Figure 4.

Foxo proteins regulate nT_H17 cell development. (a) The relative quantity (RQ) of Klf2 and S1pr1 mRNA transcripts in the indicated purified thymocyte populations, relative to β-actin, were determined by real-time PCR. CD4^SP: CD4⁺CD44^loCCR6^−; nT_H17: CD4⁺CD44^hiCCR6⁺; nT_reg: CD4⁺Foxp3⁺ from Foxp3-GFP reporter mice. Data are from 3 independently sorted thymic populations. All samples were run in triplicate; bars and error bars represent mean ± SEM. *P ≤ 0.05, **P ≤ 0.01 (one-way ANOVA followed by Dunnett’s post-test with CD4SP as control group). IL-17 producing thymocytes from Foxo1^+/+Foxo3^+/+ and Foxo1^ΔTFoxo3^ΔT mice (b) or WT and GSK3(S21A,S9A) mice (c) following ex vivo stimulation.
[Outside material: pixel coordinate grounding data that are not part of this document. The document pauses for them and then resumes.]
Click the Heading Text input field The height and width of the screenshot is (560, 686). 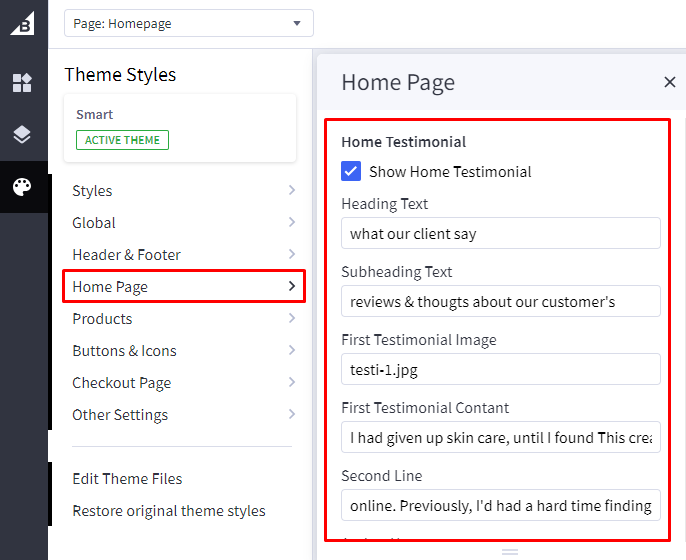500,234
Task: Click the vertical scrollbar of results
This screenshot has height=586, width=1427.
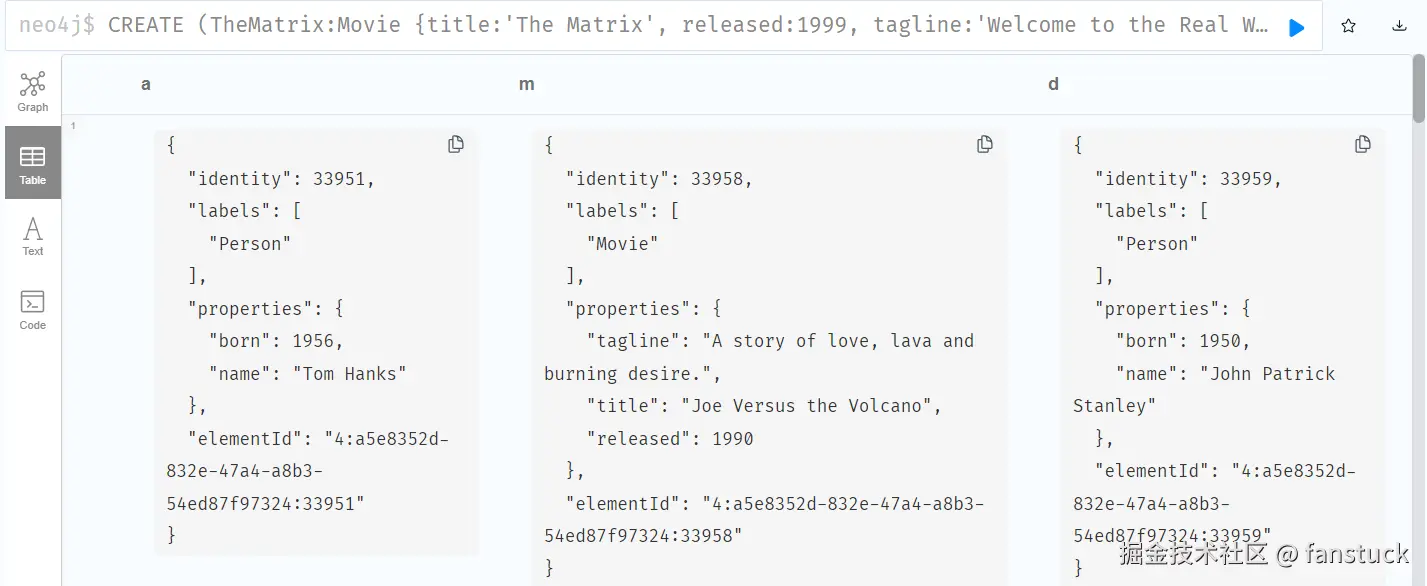Action: coord(1419,90)
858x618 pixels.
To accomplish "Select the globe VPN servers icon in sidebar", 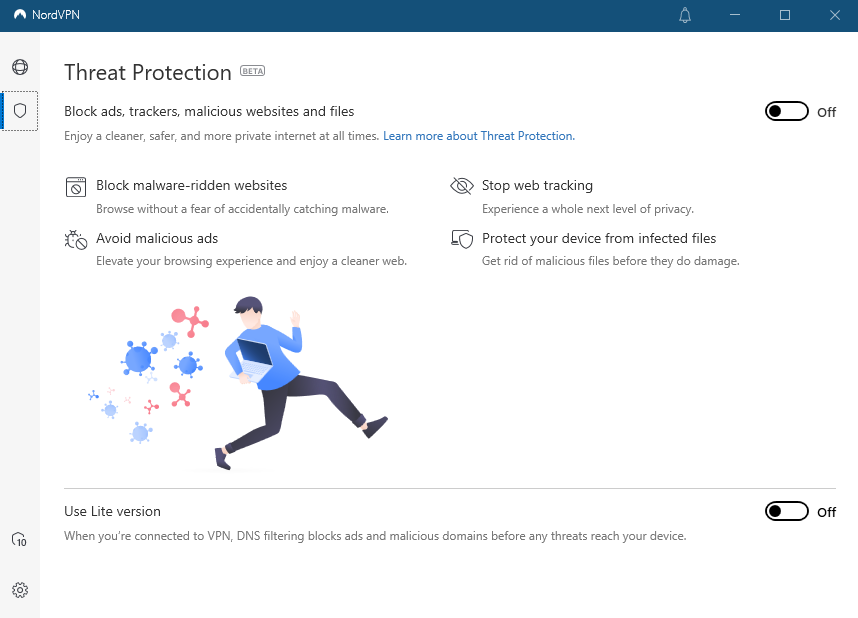I will (x=19, y=64).
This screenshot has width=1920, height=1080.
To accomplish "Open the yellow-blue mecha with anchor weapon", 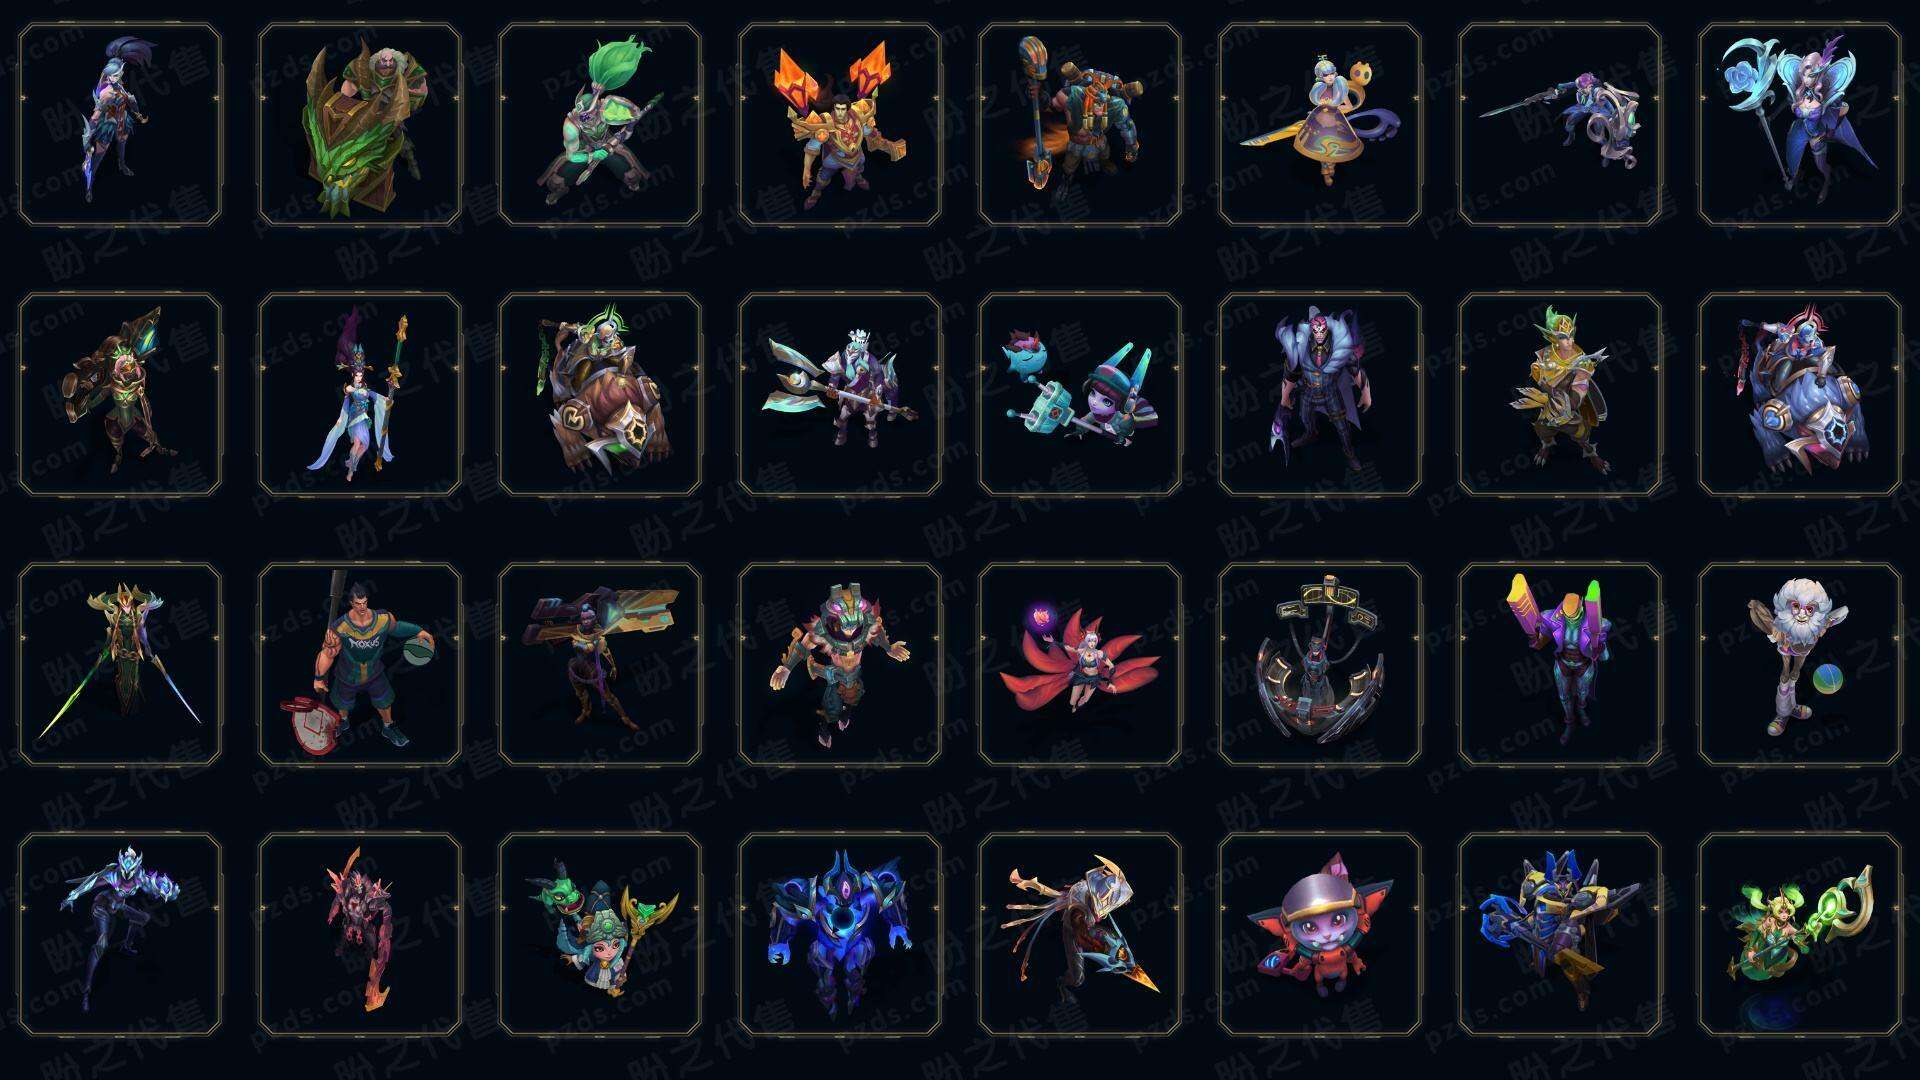I will (1560, 934).
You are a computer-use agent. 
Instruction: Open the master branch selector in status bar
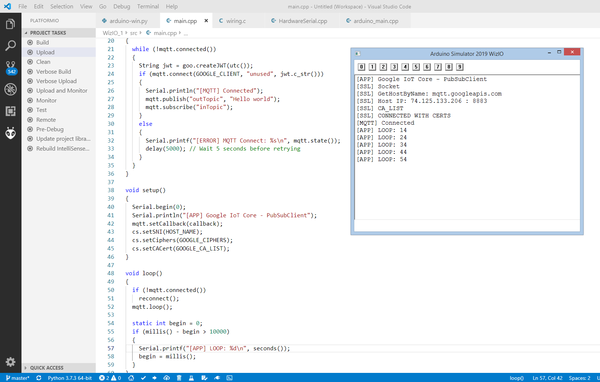coord(18,378)
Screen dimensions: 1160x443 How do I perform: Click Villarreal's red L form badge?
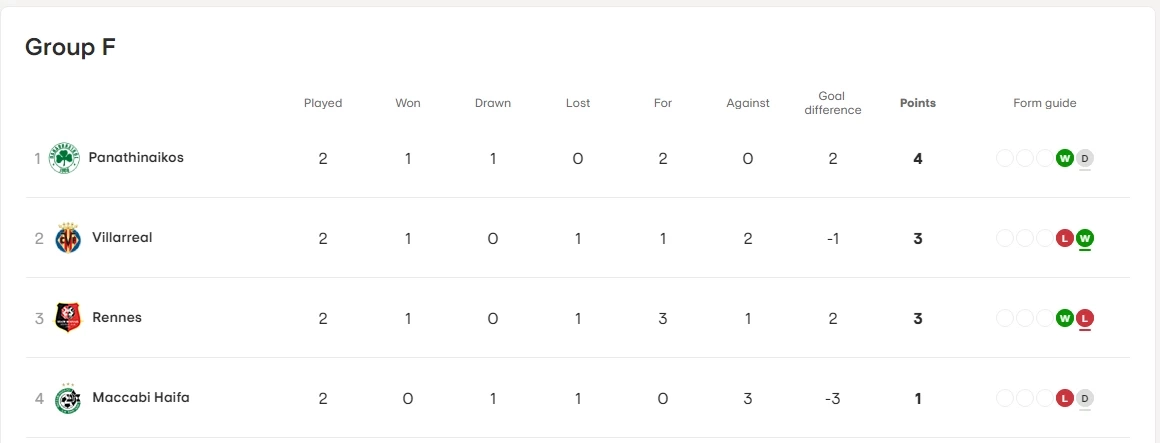point(1065,238)
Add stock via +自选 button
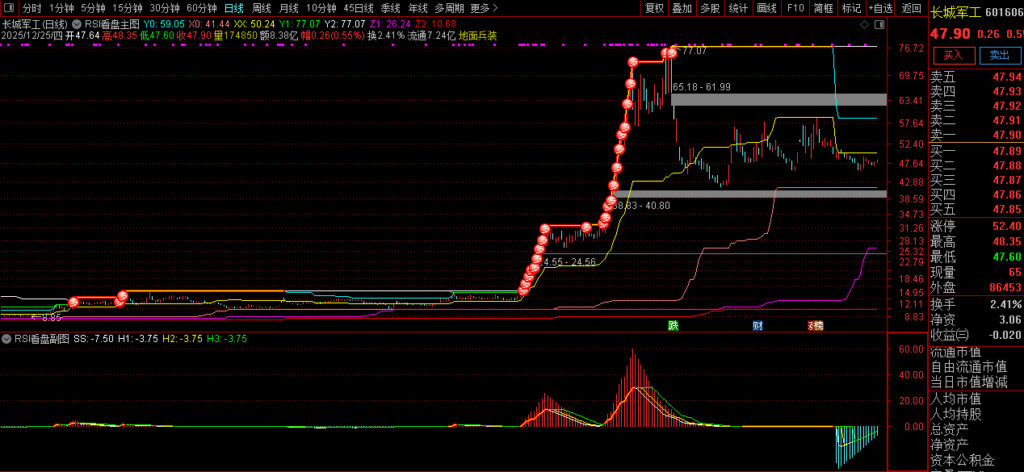Screen dimensions: 1024x472 [x=879, y=7]
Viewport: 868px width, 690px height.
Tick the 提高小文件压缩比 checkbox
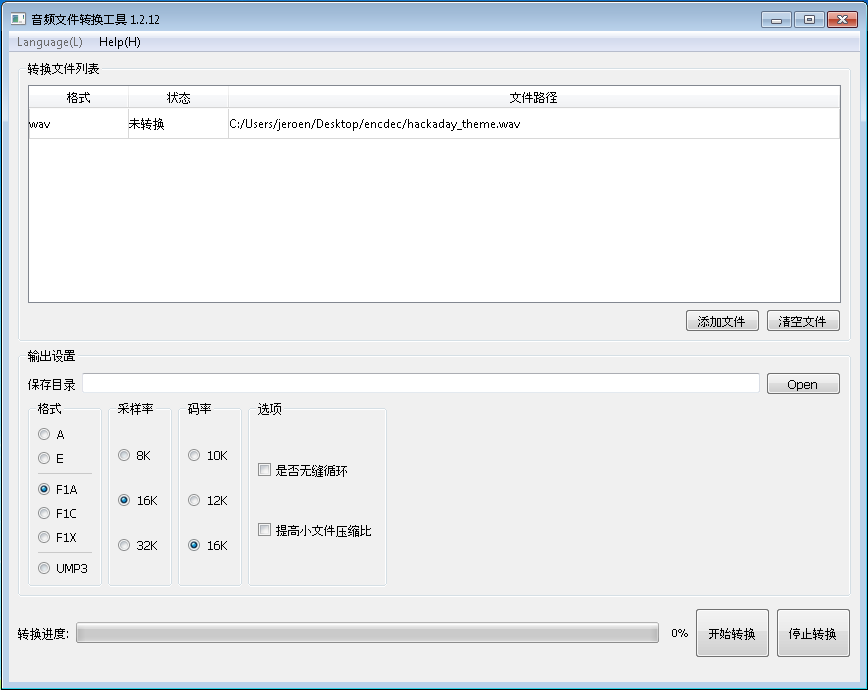265,530
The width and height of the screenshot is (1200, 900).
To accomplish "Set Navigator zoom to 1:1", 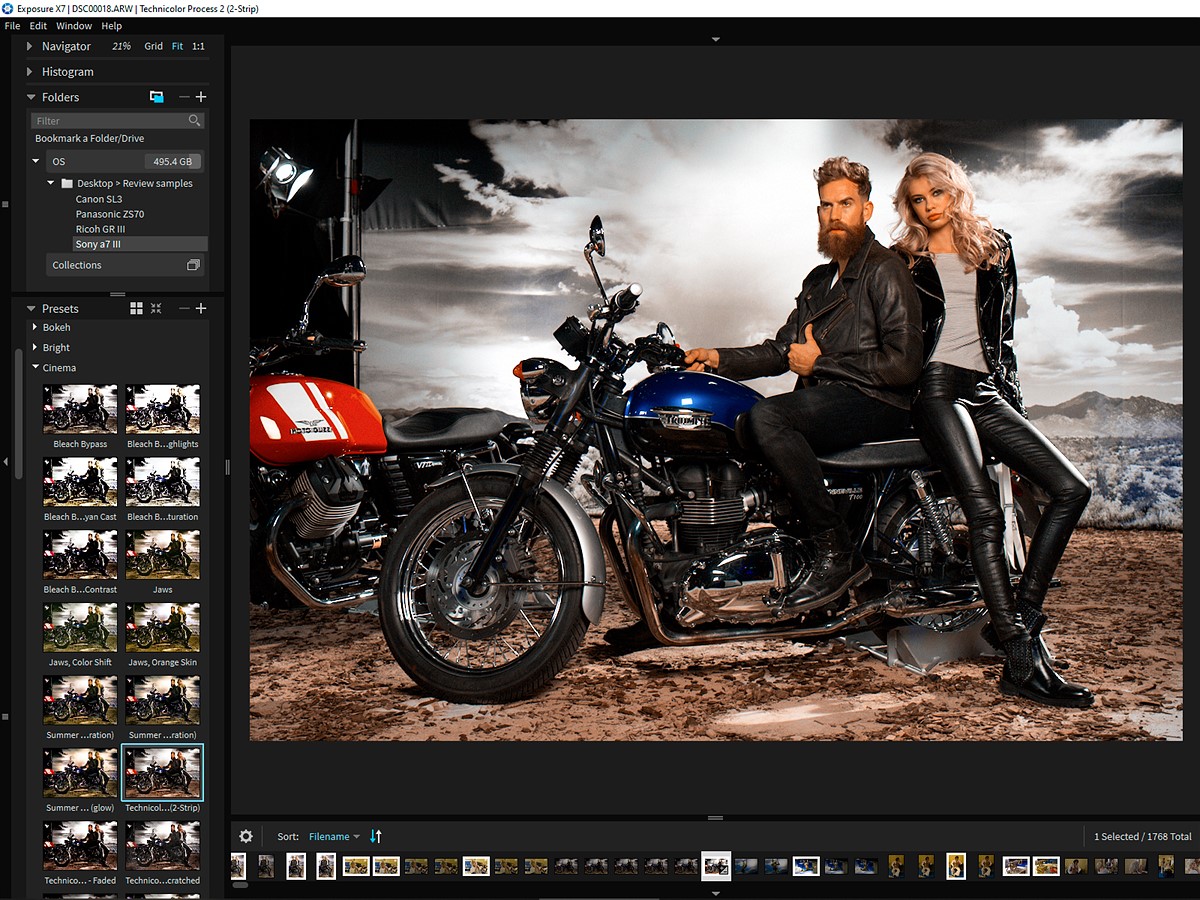I will (198, 46).
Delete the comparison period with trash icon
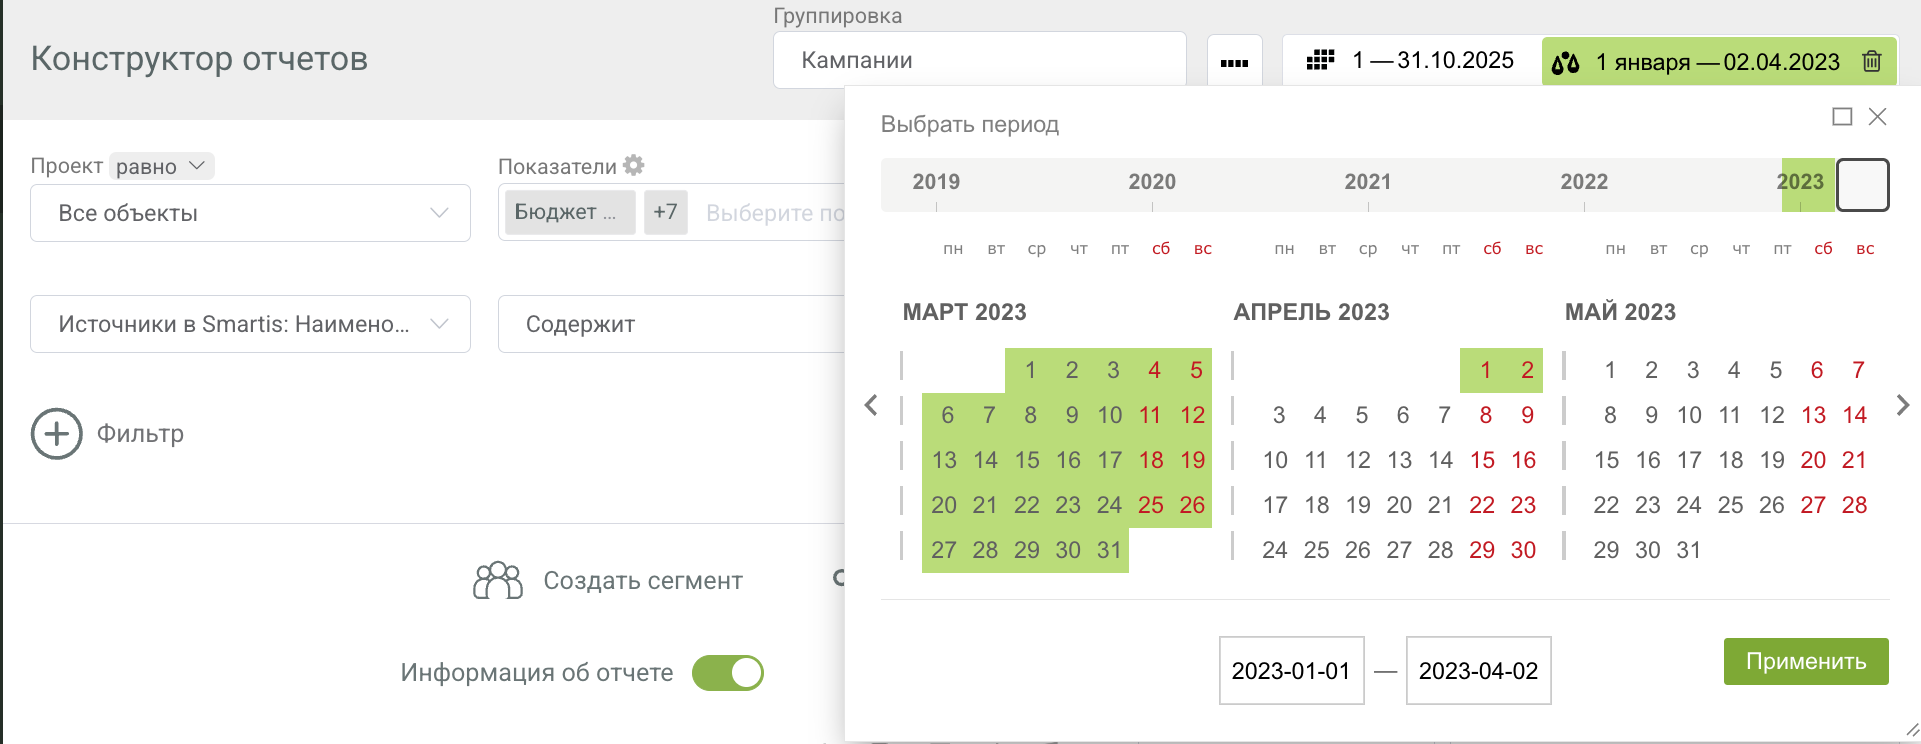The height and width of the screenshot is (744, 1921). [1872, 62]
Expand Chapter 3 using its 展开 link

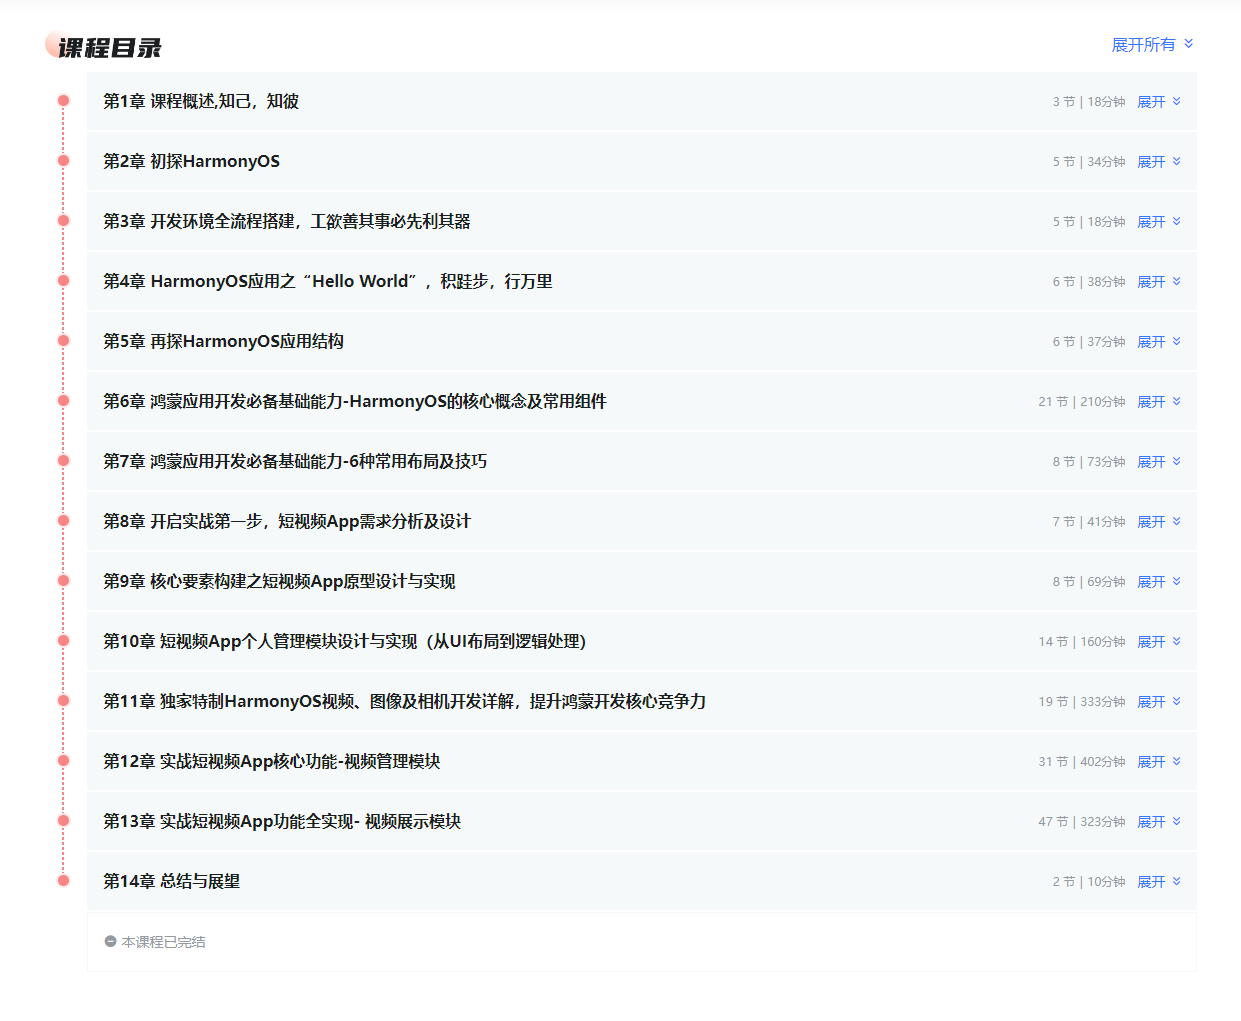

Representative flow plots are gated on CD4^SP TCRβ⁺TCRγδ⁻ cells and the graph shows pooled data from two independent experiments (n = 3; mean ± SEM; NS, not significant; *P<0.0001, P value from two-tailed Student’s t-test). (d) Production of IL-17 from WT and GSK3(S21A,S9A) CD4⁺ T cells cultured with anti-CD3 plus anti-CD28 in iT_H17-polarizing condition for 3 days followed by restimulation with PMA/ionomycin. Numbers represent mean ± SEM of IL-17⁺ cells from triplicate samples. Data are representative of three independent experiments.